Membincangkan jurnalisme di tengah semakin mengendornya keinginan publik mengakses media-media maenstream seperti cetak dan televisi, antara penting dan tidak. Jika media hadir untuk memenuhu kebutuhan pemiliknya tentu sudah tidak relevan.

Dunia jurnalisme mengabdikan seluruh potensinya untuk memberikan pelayanan kemanusiaan yang universal. Media massa sebagai sarana penyaluran memungkinkan idealisme itu sampai kepada yang membutuhkan.

Maka di momentum Hari Pers Nasional (HPN) 2019 ini kita menjadi lebih fokus pada kualitas jurnalismenya.
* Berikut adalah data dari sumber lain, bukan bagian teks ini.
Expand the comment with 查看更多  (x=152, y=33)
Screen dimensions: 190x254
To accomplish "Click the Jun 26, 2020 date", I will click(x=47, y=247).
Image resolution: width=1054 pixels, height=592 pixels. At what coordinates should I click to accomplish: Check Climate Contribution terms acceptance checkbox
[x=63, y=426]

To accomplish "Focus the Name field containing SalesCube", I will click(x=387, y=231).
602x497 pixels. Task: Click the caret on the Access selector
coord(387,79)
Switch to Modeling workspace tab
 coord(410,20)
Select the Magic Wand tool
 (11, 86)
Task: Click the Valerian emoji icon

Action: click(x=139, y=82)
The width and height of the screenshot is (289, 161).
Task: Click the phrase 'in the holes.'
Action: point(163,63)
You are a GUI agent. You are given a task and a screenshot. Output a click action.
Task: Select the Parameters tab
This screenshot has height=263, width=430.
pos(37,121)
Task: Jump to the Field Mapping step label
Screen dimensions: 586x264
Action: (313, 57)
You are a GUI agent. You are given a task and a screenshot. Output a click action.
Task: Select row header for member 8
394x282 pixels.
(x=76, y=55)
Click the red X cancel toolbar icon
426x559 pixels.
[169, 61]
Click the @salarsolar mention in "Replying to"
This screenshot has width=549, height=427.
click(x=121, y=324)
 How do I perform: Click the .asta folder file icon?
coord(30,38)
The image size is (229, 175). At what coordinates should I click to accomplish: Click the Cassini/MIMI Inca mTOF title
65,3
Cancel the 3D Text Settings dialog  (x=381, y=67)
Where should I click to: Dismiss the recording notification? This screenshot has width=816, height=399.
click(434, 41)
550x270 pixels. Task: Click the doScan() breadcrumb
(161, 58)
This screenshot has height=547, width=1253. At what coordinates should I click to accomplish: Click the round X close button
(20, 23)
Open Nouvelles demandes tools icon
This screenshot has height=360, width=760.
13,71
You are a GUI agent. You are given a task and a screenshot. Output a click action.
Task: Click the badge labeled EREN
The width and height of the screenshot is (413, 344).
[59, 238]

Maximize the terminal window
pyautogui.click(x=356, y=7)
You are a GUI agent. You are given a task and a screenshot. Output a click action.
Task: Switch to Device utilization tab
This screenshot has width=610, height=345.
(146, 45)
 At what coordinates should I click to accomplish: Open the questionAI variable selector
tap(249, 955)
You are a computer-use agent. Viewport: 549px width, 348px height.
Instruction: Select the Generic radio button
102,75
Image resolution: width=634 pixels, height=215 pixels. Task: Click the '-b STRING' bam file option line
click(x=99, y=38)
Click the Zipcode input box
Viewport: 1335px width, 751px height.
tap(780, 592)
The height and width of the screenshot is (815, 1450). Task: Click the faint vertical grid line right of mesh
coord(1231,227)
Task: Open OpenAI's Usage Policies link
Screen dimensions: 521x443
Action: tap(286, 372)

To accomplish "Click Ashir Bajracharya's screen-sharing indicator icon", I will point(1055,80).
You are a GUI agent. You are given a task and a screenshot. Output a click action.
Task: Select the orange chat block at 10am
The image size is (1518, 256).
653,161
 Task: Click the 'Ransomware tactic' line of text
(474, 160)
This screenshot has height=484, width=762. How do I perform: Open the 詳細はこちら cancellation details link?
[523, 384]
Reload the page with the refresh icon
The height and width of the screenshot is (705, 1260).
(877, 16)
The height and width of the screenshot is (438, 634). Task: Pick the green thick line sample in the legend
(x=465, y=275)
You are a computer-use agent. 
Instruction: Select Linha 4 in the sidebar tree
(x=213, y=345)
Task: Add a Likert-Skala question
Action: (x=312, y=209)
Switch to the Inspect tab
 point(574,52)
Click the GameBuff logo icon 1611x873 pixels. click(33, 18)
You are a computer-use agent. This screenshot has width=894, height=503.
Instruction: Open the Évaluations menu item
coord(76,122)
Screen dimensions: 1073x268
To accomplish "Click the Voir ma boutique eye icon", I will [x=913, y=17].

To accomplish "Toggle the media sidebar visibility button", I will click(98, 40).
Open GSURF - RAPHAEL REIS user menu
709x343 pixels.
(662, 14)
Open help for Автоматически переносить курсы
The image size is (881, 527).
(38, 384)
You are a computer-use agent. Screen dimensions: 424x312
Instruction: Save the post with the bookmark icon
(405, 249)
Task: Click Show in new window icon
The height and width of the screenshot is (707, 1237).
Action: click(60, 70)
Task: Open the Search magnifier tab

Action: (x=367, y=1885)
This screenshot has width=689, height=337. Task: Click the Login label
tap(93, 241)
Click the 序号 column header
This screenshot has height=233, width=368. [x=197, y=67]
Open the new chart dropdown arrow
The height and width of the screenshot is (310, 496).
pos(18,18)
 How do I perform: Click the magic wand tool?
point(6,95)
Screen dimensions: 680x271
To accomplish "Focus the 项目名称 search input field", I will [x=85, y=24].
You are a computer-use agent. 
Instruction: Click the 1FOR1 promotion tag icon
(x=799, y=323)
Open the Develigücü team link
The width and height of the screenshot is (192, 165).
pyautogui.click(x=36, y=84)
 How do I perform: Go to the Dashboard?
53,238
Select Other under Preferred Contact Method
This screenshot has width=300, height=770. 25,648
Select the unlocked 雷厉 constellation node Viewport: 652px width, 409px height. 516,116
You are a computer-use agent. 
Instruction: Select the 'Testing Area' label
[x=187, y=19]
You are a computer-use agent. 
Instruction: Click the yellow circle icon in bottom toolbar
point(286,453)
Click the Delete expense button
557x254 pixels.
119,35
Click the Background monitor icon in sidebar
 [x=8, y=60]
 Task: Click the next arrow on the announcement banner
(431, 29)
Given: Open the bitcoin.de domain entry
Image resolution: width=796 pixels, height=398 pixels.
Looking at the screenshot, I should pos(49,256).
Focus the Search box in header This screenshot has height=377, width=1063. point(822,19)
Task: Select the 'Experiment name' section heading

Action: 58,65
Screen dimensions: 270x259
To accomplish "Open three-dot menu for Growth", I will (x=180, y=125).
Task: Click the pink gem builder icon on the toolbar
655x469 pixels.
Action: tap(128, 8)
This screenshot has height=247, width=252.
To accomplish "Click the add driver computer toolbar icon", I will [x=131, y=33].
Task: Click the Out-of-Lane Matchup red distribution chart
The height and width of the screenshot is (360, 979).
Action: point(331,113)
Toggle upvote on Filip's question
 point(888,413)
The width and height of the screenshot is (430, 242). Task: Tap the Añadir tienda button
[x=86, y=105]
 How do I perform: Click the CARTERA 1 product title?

Sedangkan platform media massa sendiri bersifat dinamis seiring perkembangan teknologi informasi.

Di HPN 2018 di Padang, Dahlan Iskan secara lantang menyampaikan para wartawan cepat beralih ke teknologi baru. Tinggalkan cetak karena sudah ditingglalkan publik. Entah seloroh atau serius, namun statement itu sebenarnya mengingatkan insan media cetak akan tantangan yang tidak ringan. Buktinya tidak sedikit wartawan senior hengkan dari cetak dan beralih ke online.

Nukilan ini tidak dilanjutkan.